Both of these writers did what they needed to do to make their characters and their writing authentic. They learned what their characters would already know, they experienced the sights, the smells and the feel of what their characters lived. Instead of imagining these things, they made each of them real for themselves so they could make the experiences real for their readers.
It's a very short step from this type of dedication to your characters and your writing to an absolutely waygreat excuse to do/try just about anything fun you've ever wanted to do.
Ever thought about hang gliding? I have. (and not only when I think about listing The Things That Terrify Me for The Amazing Race) For me, I can't justify the expense. However, if I had a character that was into hang gliding, I'd have to try it, right? (Right) So why wait until I have a character already telling me that s/he hang glides and is waiting impatiently for me to do it myself to be able to write about it and do the experience justice? Why not do it before I have such a character? Who knows, maybe in the process of hang gliding I might start finding such a character and a story?

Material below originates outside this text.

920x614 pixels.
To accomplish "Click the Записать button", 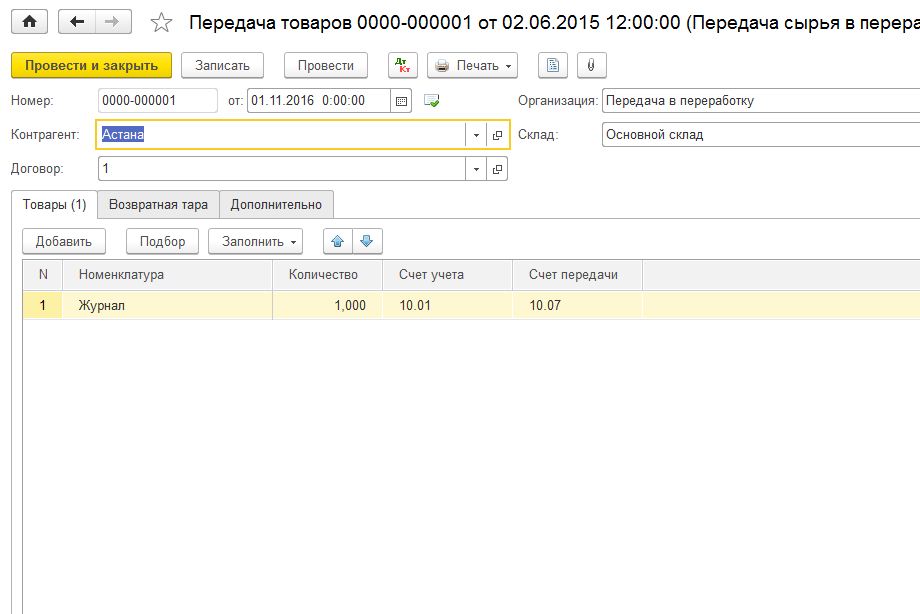I will (x=222, y=65).
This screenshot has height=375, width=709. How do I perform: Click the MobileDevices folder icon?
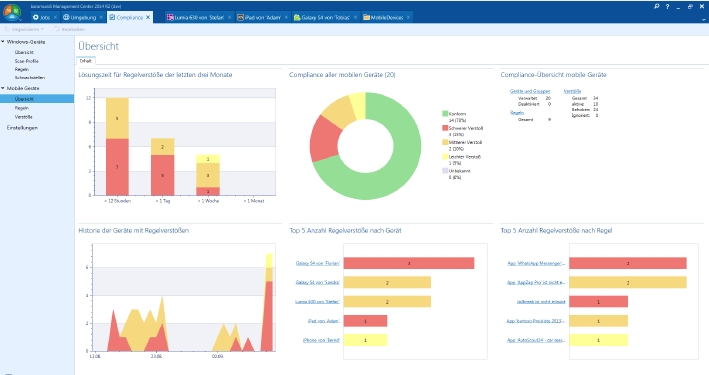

This excuse works for just about everything. Look, your friends and family already know you have a different slant on life because of your writing, right? They're used to you researching all sorts of "Where to Dump the Body" type of things. Why should just about anything be out of the question, then?
I'm serious here. Writing may be one of the most head-bangingly frustrating experiences I've ever voluntarily put myself through, but it also offers vindicates me from having to come up with any better excuse for trying something.
Eating really hot food? There's a character for that. Bungie jumping? There's a character for that. Beekeeping? There's a character for that. Knitting? There's a character for that. Playing boardgames that take days, if not weeks, to complete? There's a character for that? Learning French cooking? There's a character for that. Talking on a iPhone? There's a
Who cares if you don't have that character just yet -- or if you never do. This is an unwritten perk of writing that we should happily exploit.
So, take full advantage of it and live life!